Lots of stuff to think about and try to prepare for, but the good thing about all of this is that there's a plan. The first time her surgeon operated, no one had any clue what was going on in her abdomen. The next time, we're going to find out everything we can beforehand. There's still particular, if her bili levels don't drop as soon as we'd like, her surgery may be delayed by 4-6 weeks. That's all in the service of making sure she's as strong as she can be, though, which sounds to us like a great reason to wait.

Besides surgical details, her dietitician seems happy with her growth. Her weight (now 2.23kg, or ~4lbs, 14oz) has fluctuated a bit since she's moved to the floor, but her length and head circumference are pretty much on track. It turns out that these are more stable measures of growth, since weight can depend a lot on hydration and calorie burn during the day (due to "appropriate crying," for example).

After the meeting yesterday, we also had a very nice surprise waiting in Blaise's room. It was a Valentine's Day present from one of her old roommates in the NICU. His name is Malachi, and he and Blaise were actually due on about the same day (2/20/09 for Blaise, 2/24/09 for Malachi). While Blaise was just about 7 weeks early, Malachi was almost 14 weeks premature. The NICU isn't the easiest place to strike up a conversation, but you can't help but get to know your neighbors. Malachi's grandmother was in pretty much every day to see him, even though she lives in Springfield (over an hour away from Boston), and while we never wanted to pry into Malachi's situation too much, we were always pulling for him whenever he was having another procedure.

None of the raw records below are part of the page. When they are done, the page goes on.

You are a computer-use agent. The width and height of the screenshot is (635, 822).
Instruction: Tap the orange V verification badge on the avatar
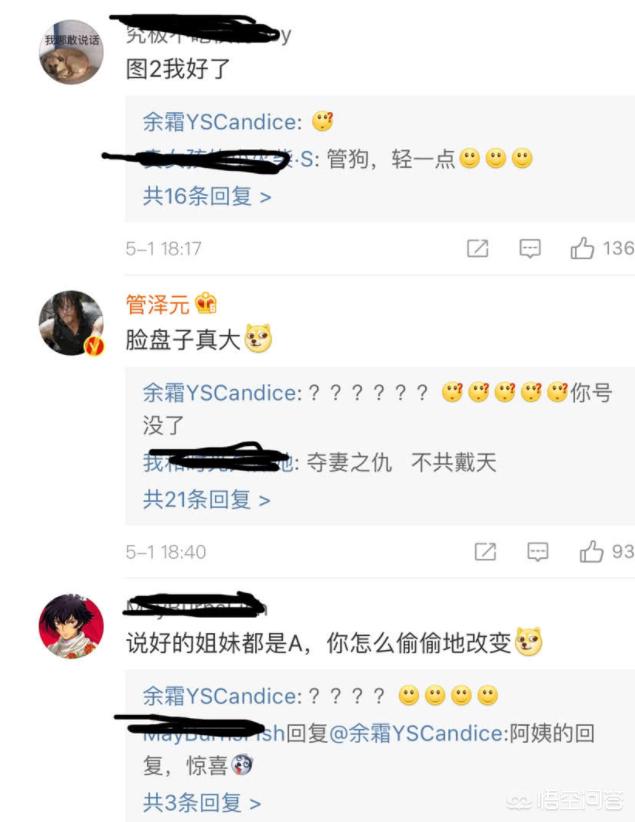[x=94, y=346]
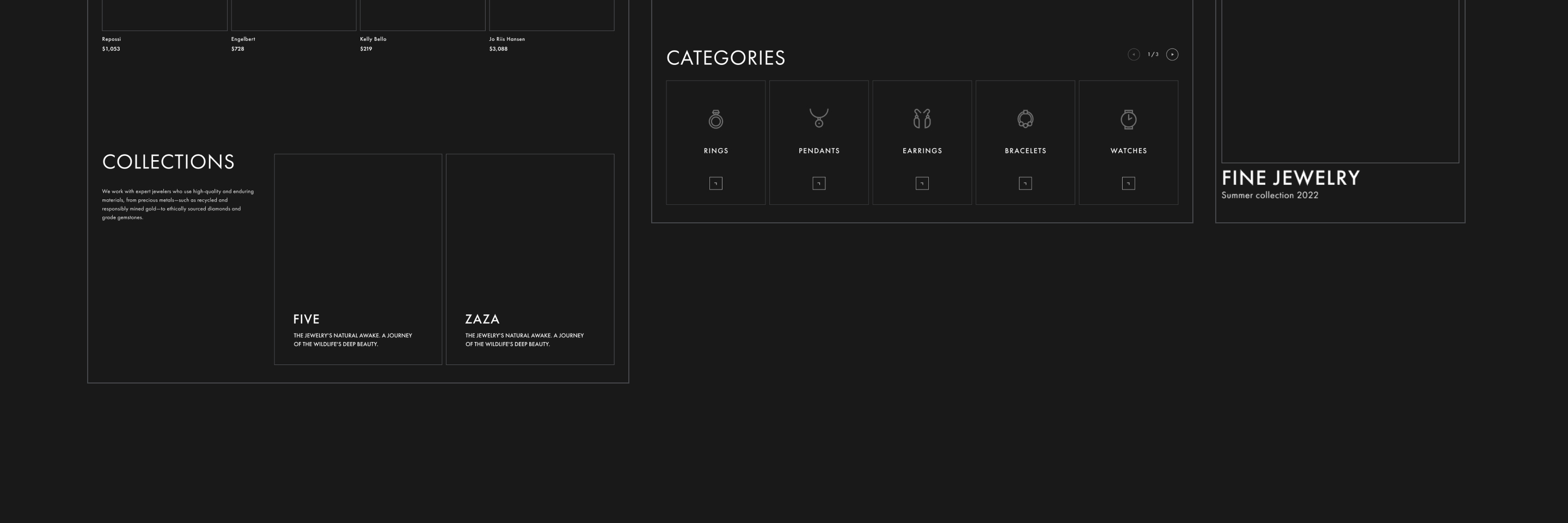Viewport: 1568px width, 523px height.
Task: Open the Jo Riis Hansen product
Action: tap(506, 39)
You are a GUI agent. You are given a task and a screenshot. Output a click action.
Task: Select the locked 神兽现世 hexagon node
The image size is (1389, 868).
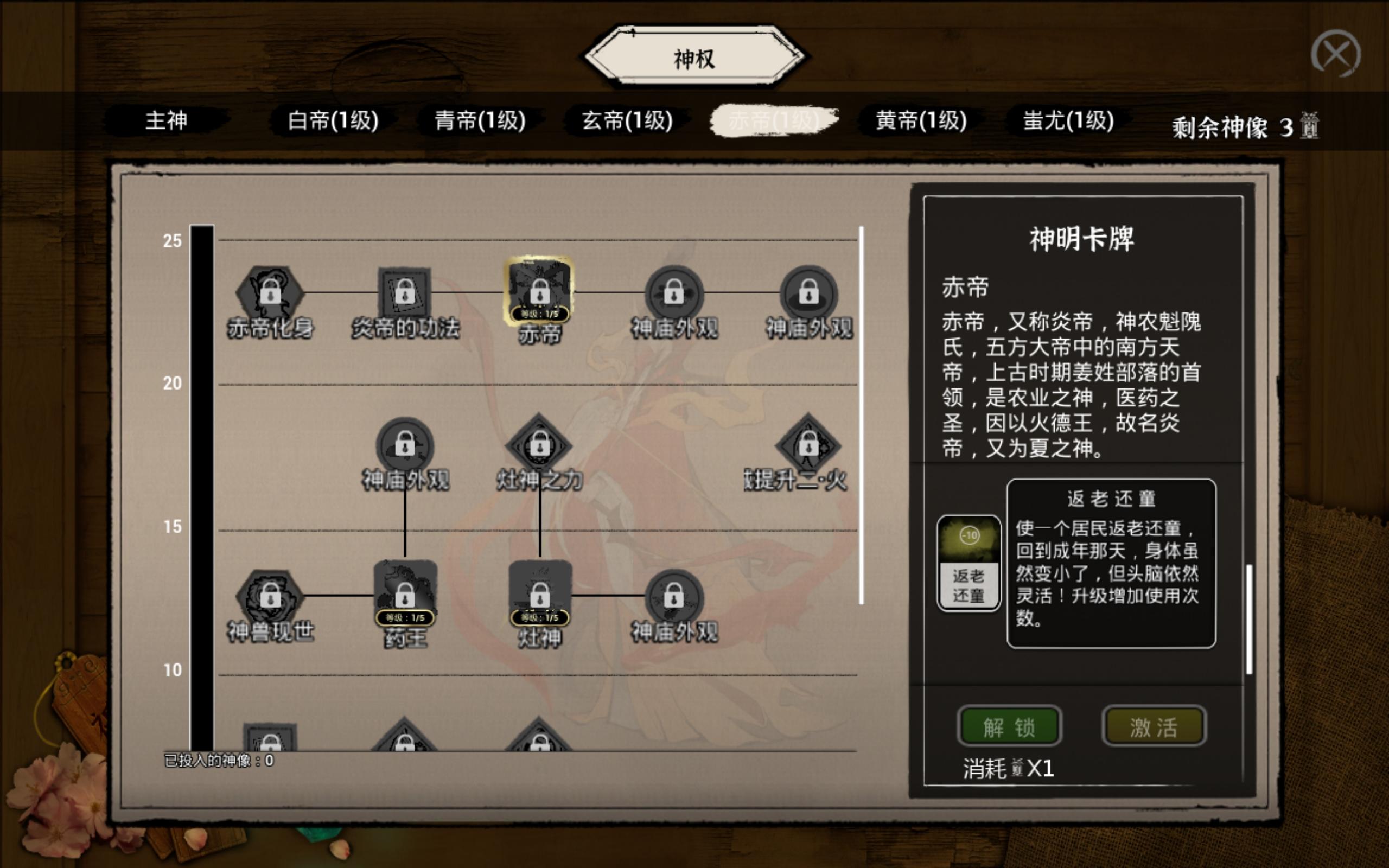(x=270, y=597)
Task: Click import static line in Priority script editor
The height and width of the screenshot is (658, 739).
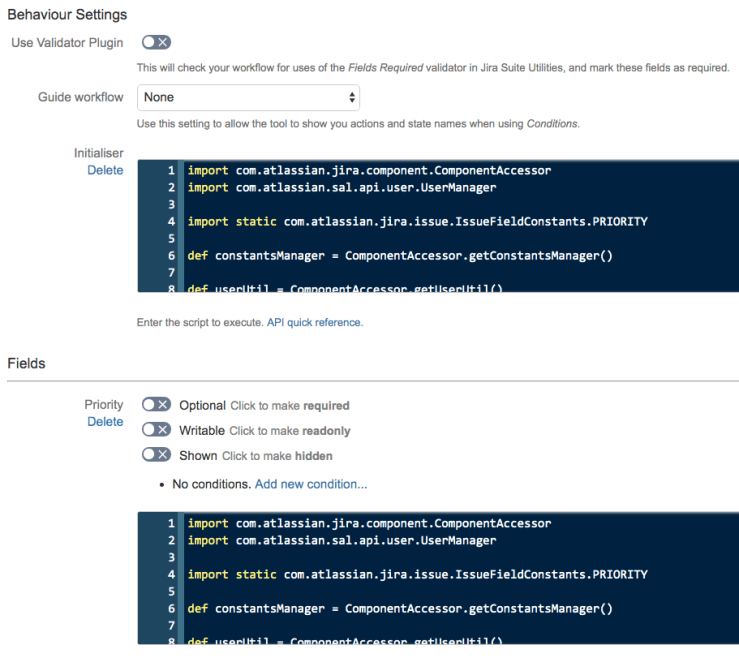Action: pos(417,574)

Malachi was scheduled to leave the NICU right around the time Blaise was transferred to the floor, and his family was understandably nervous about it. In their case, transfer meant heading for a hospital out in Western Mass. which can't help but feel like a downgrade in care given how great everyone is at Children's. We wanted to do something to say goodbye and good luck, so after Blaise was transferred we gave them a onesie from my lab and a gift card from Borders, since we noticed that they were all serious readers. Anyway, yesterday afternoon we returned to Blaise's room to find a set of beautiful outfits for our baby, in preemie sizes that should actually fit! She's also got a great Valentine's Day bib to wear and a nice note from her friend Malachi. We both really hope he's doing well (either at Children's, the hospital in Springfield, or maybe even at home) and it was great to know they're thinking of us, too. I have to say, if we could have avoided being part of this club, we would that we're in it though, it is true that the membership's great.

1 comment:

Ruth Rosenholtz said...

Thanks for the update. Sounds like things are going pretty well. We be thinking of you all, as usual. I have to say, though, miracle substance though it may be, who named "omegaven"? Sounds like something you'd say if you stepped in something gross.